In Colorado, the NRA has been leading a recall campaign against Sen. President John Morse and Senator Angela Giron, both of whom supported one of the few legislative packages of new gun controls imposed after the Newtown massacre. The recall elections, to be held September 10, are the first in the state’s history for legislators.
In July, two gun-control bills—expanding gun buyer background checks and banning the sale of high-capacity ammunition magazines that hold more than 15 rounds —went into effect. Morse and Giron were two of 18 senators to vote in favor of banning magazines and two of 19 to vote in favor of background checks. Pro-gun groups wanted to recall four legislators, but could not gather enough signatures this spring.
Morse, an ex-police chief and Democrat whose district includes parts of Colorado Springs, has been campaigning on his overall record. Then interviewed by the Denver Post, he passionately defended the new gun laws. “We did the right thing,” he said. “If making Colorado safer might cost me my political career, then so be it. I’ve seen people killed and lay there bleeding in the street. … What we did will help.”
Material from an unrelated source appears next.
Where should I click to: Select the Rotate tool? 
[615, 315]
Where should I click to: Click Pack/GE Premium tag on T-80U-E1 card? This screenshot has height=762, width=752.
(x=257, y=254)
The NRA has been promoting the recall efforts, including trying to help local pro-gun organizers raise money for TV ads that try to smear Morse as an unethical legislator, even though, as Media Matters reports, the complaints were investigated and dismissed as baseless years ago. Like Morse, Sen. Giron, another Democrat whose district includes Pueblo, has also been attracted by pro-gun groups for trumped-up ethics complaint that similarly were dismissed by investigating state officials as groundless.
After President Obama called for new gun control legislation following last December’s Sandy Hook shootings, pro-gun groups have been pushing legislators in red states to adopt so-called “firearms freedom” bills, which declare that their state does not have to follow federal gun laws because Congress does not have authority to regulate guns. The so-called rightwing “nullification” movement looks to pre-Civil War America, when southern states protested national legislation and tried, but failed, to overturn laws.
Montana was first to adopt a so-called gun “nullification” law in 2009, which was thrown out this August by the Ninth U.S. Circuit Court of Appeals—but is likely to be appealed. Eight other states have passed similar laws—Alaska, Arizona, Utah, Idaho, Wyoming, South Dakota, Kansas and Tennessee. But Missouri Republicans went the furthest by creating legal penalties for federal firearms agents operating in their state, barring state officials from cooperating with federal firearms agencies, and imposing restrictions on the media covering guns. The other “firearms freedom” bills didn’t actively interfer with federal enforcement activities.
Missouri’s bill was passed this spring by its Legislature but vetoed in July by Gov. Jay Nixon, a Democrat and former state attorney general. His veto message said the U.S. Constitution’s Supremacy Clause gave Congress power to regulate commerce in states, including guns. He went further, saying, “There is no shortage of unacceptable scenarios that could result from this provision… presumably, a reporter could not even attach her name to a story if she is herself a gun owner.”
But on Sept. 11, Missouri’s Legislature, where both chambers have GOP majorities, will vote to override Nixon’s veto. All but one Republican voted for the law earlier this year. That standout, Rep. Jay Barnes, told The New York Times, “Our Constitution is not some cheap Chinese buffet where we get to pick the parts we like and ignore the rest.”
But when it comes to America’s gun culture, no steps are too vindictive, too paranoid or too extreme.